**What is expected**
Scan the data below for lines holding the word "will", and copy each line found.

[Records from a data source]
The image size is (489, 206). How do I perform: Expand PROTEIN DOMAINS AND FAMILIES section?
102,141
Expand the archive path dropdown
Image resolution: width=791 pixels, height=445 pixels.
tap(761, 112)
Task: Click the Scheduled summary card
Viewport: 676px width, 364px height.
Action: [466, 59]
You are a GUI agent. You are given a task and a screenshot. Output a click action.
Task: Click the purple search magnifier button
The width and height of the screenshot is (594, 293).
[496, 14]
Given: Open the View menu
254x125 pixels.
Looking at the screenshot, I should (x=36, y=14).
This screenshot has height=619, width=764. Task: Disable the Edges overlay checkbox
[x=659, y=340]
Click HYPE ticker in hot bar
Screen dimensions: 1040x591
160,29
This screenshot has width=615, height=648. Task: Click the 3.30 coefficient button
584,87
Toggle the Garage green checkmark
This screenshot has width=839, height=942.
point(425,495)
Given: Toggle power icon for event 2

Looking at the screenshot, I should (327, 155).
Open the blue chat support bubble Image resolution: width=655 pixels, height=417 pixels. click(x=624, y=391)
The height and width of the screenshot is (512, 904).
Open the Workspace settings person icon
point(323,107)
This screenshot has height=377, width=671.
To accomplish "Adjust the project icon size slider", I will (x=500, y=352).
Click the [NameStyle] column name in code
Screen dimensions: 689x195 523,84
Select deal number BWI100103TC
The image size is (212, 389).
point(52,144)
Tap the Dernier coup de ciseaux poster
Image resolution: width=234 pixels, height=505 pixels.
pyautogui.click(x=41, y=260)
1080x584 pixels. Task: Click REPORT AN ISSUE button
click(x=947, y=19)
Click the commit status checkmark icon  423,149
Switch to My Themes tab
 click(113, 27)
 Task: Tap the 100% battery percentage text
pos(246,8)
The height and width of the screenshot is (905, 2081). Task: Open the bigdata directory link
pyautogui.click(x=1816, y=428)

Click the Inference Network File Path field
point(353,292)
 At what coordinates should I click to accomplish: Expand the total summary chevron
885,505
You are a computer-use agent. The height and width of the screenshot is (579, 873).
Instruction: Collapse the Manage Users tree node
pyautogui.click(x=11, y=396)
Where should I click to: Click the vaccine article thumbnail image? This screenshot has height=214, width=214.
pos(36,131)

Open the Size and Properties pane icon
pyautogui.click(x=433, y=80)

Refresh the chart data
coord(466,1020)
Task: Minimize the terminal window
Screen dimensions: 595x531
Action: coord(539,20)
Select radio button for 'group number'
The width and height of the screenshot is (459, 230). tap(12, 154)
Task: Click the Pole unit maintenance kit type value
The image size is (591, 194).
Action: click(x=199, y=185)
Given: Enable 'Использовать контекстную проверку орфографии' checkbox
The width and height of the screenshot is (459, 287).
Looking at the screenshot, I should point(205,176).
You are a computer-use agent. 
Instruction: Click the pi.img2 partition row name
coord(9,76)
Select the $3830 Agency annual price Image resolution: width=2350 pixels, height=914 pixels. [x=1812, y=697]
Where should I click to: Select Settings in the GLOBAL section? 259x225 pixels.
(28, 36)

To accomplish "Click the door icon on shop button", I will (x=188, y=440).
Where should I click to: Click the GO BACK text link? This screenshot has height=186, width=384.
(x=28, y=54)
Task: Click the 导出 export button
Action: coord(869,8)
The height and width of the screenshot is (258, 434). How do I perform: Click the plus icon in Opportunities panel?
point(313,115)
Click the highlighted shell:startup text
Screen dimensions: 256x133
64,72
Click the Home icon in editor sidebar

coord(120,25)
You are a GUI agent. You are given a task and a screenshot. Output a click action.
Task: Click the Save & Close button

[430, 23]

**Answer to this task**
To accomplish "Adjust the project icon size slider", I will (x=500, y=352).
To accomplish "Click the door icon on shop button", I will (x=188, y=440).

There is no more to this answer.